The group was deployed under the auspices of the umbrella of human rights organisations in Rwanda, CLADHO, which has joined hands with the National Youth Council, to tackle the issue of teenage pregnancy, which remains a key challenge across the country.
Teenage pregnancy continues to be cited as a major barrier to keeping girls in school, and last week’s deployment of lawyers and activists to help reverse the trend came hot on the heels of a new report that indicated that, as many as 818 teenage girls in 52 sectors across the country became pregnant before turning 18 years within a space of two years.
The team is expected to work closely with local government entities and school administrators to raise awareness and reduce prevalence of teen pregnancy.
Besides potentially leading to dropping out of school on the part of the schoolgirls involved, teen pregnancy also comes with economic strain on the young mothers and their families, while the children are likely to be rejected by their fathers, or have an absent father, especially if they are students themselves or are in stable relationships.

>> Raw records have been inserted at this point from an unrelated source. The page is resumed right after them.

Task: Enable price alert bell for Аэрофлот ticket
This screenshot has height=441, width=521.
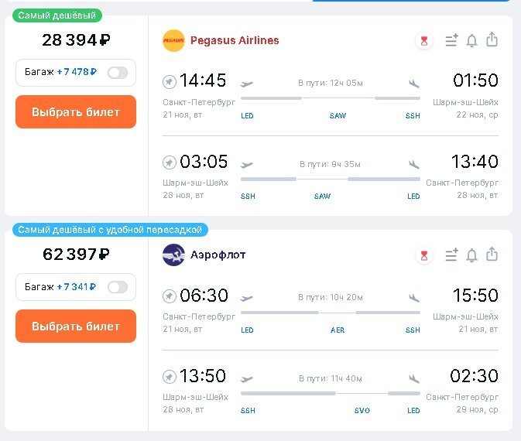Action: pyautogui.click(x=471, y=255)
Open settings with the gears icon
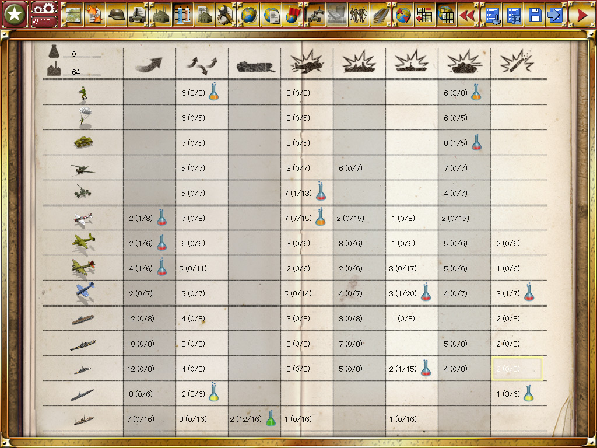The image size is (597, 448). click(x=44, y=8)
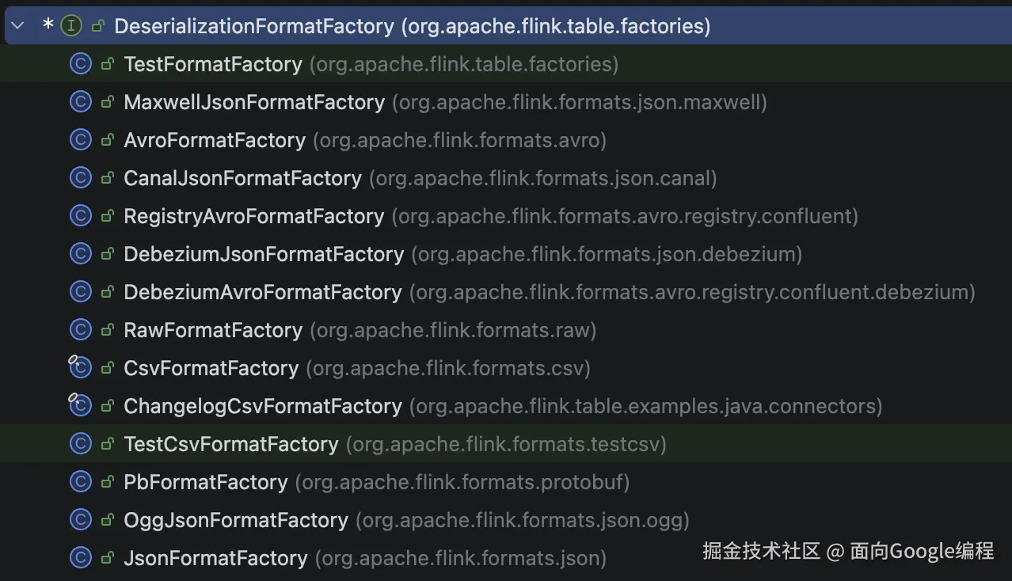
Task: Select DebeziumAvroFormatFactory implementation
Action: click(x=262, y=291)
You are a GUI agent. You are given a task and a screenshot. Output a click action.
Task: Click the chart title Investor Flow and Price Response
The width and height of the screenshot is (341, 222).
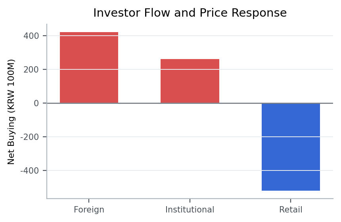190,13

With figures indicating that as many as 69 per cent of children are ignorant about their rights and how to protect themselves against violations – which means that offenders often get away with it –, the importance of such interventions as the one launched last week cannot be overemphasised.
While the project seeks to help address the issue rather holistically, including trying to resolve paternity disputes that tend to arise in such situations, it is imperative that more emphasis is put on empowering young girls to be in position to protect themselves from such cases and remain focused on their education.
The role of parents and educators, too, needs to be emphasised because, ultimately, they are the ones in a better position to provide day-to-day guidance to adolescents and other young people and must, therefore, take the lead in this effort.
This is also a national issue, which, if nothing is done to address it, can potentially undermine the country’s development agenda, since it can easily lead to population explosion and perpetuate poverty.
As such, the task to prevent teenage pregnancy should not be left to a few actors; the magnitude of the issue and its possible ramifications call for everyone’s involvement.